→ **Your assignment**:
Extract every line of the records below and reproduce each one exactly as it appears, without any changes.

→ **Stored data entries**:

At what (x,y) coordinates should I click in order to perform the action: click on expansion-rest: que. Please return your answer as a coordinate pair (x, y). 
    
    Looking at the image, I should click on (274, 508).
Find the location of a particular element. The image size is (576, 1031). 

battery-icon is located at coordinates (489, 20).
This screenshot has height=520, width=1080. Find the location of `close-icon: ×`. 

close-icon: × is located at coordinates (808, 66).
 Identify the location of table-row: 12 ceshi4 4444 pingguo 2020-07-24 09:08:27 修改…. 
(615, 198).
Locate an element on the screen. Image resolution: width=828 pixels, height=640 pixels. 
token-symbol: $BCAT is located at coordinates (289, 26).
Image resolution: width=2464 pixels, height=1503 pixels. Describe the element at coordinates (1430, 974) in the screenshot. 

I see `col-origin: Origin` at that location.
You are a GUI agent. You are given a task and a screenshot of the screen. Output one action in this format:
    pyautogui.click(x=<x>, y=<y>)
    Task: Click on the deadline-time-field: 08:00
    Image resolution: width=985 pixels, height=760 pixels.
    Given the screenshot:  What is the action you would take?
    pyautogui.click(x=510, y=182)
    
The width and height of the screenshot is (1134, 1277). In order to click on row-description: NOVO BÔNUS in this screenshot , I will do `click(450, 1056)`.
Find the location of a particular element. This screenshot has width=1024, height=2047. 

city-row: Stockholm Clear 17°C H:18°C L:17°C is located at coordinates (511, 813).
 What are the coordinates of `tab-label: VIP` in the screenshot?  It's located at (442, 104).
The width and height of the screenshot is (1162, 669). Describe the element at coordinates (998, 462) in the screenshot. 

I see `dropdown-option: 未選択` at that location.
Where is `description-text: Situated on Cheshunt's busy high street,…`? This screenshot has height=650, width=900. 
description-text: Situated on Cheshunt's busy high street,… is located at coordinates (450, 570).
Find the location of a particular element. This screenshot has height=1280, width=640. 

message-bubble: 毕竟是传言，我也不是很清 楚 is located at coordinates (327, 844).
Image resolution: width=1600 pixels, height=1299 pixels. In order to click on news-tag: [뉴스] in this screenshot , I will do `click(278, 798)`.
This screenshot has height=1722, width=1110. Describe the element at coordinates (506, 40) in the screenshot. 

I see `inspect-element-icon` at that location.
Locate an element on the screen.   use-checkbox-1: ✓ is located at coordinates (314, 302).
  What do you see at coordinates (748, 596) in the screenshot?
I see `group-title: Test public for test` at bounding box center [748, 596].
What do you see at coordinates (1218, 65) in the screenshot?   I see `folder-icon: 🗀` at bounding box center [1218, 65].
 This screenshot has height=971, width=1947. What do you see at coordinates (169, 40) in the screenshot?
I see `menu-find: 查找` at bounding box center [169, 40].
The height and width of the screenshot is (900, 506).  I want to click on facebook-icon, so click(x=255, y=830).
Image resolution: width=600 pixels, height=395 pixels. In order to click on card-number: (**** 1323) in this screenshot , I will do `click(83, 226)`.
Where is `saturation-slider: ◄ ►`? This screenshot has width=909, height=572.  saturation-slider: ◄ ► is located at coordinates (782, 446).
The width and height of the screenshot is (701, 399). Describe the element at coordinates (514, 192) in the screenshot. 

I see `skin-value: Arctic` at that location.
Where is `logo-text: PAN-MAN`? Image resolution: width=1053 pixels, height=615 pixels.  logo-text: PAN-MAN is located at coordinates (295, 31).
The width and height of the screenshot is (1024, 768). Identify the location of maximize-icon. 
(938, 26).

→ **Answer to the exercise**:
At what (x,y) coordinates should I click in order to perform the action: click on expansion-rest: que. Please return your answer as a coordinate pair (x, y). 
    
    Looking at the image, I should click on (274, 508).
Find the location of a particular element. The image size is (576, 1031). 

battery-icon is located at coordinates (489, 20).
This screenshot has height=520, width=1080. Find the location of `close-icon: ×`. 

close-icon: × is located at coordinates (808, 66).
 Identify the location of table-row: 12 ceshi4 4444 pingguo 2020-07-24 09:08:27 修改…. 
(615, 198).
Locate an element on the screen. Image resolution: width=828 pixels, height=640 pixels. 
token-symbol: $BCAT is located at coordinates (289, 26).
Image resolution: width=2464 pixels, height=1503 pixels. Describe the element at coordinates (1430, 974) in the screenshot. 

I see `col-origin: Origin` at that location.
You are a GUI agent. You are given a task and a screenshot of the screen. Output one action in this format:
    pyautogui.click(x=<x>, y=<y>)
    Task: Click on the deadline-time-field: 08:00
    Image resolution: width=985 pixels, height=760 pixels.
    Given the screenshot:  What is the action you would take?
    pyautogui.click(x=510, y=182)
    
The width and height of the screenshot is (1134, 1277). In order to click on row-description: NOVO BÔNUS in this screenshot , I will do `click(450, 1056)`.
Find the location of a particular element. This screenshot has width=1024, height=2047. 

city-row: Stockholm Clear 17°C H:18°C L:17°C is located at coordinates (511, 813).
 What are the coordinates of `tab-label: VIP` in the screenshot?  It's located at (442, 104).
The width and height of the screenshot is (1162, 669). Describe the element at coordinates (998, 462) in the screenshot. 

I see `dropdown-option: 未選択` at that location.
Where is `description-text: Situated on Cheshunt's busy high street,…`? This screenshot has height=650, width=900. 
description-text: Situated on Cheshunt's busy high street,… is located at coordinates (450, 570).
Find the location of a particular element. This screenshot has height=1280, width=640. 

message-bubble: 毕竟是传言，我也不是很清 楚 is located at coordinates (327, 844).
Image resolution: width=1600 pixels, height=1299 pixels. In order to click on news-tag: [뉴스] in this screenshot , I will do `click(278, 798)`.
This screenshot has height=1722, width=1110. Describe the element at coordinates (506, 40) in the screenshot. 

I see `inspect-element-icon` at that location.
Locate an element on the screen.   use-checkbox-1: ✓ is located at coordinates (314, 302).
  What do you see at coordinates (748, 596) in the screenshot?
I see `group-title: Test public for test` at bounding box center [748, 596].
What do you see at coordinates (1218, 65) in the screenshot?   I see `folder-icon: 🗀` at bounding box center [1218, 65].
 This screenshot has height=971, width=1947. What do you see at coordinates (169, 40) in the screenshot?
I see `menu-find: 查找` at bounding box center [169, 40].
The height and width of the screenshot is (900, 506).  I want to click on facebook-icon, so click(x=255, y=830).
Image resolution: width=600 pixels, height=395 pixels. In order to click on card-number: (**** 1323) in this screenshot , I will do `click(83, 226)`.
Where is `saturation-slider: ◄ ►`? This screenshot has width=909, height=572.  saturation-slider: ◄ ► is located at coordinates (782, 446).
The width and height of the screenshot is (701, 399). Describe the element at coordinates (514, 192) in the screenshot. 

I see `skin-value: Arctic` at that location.
Where is `logo-text: PAN-MAN`? Image resolution: width=1053 pixels, height=615 pixels.  logo-text: PAN-MAN is located at coordinates (295, 31).
The width and height of the screenshot is (1024, 768). Identify the location of maximize-icon. 
(938, 26).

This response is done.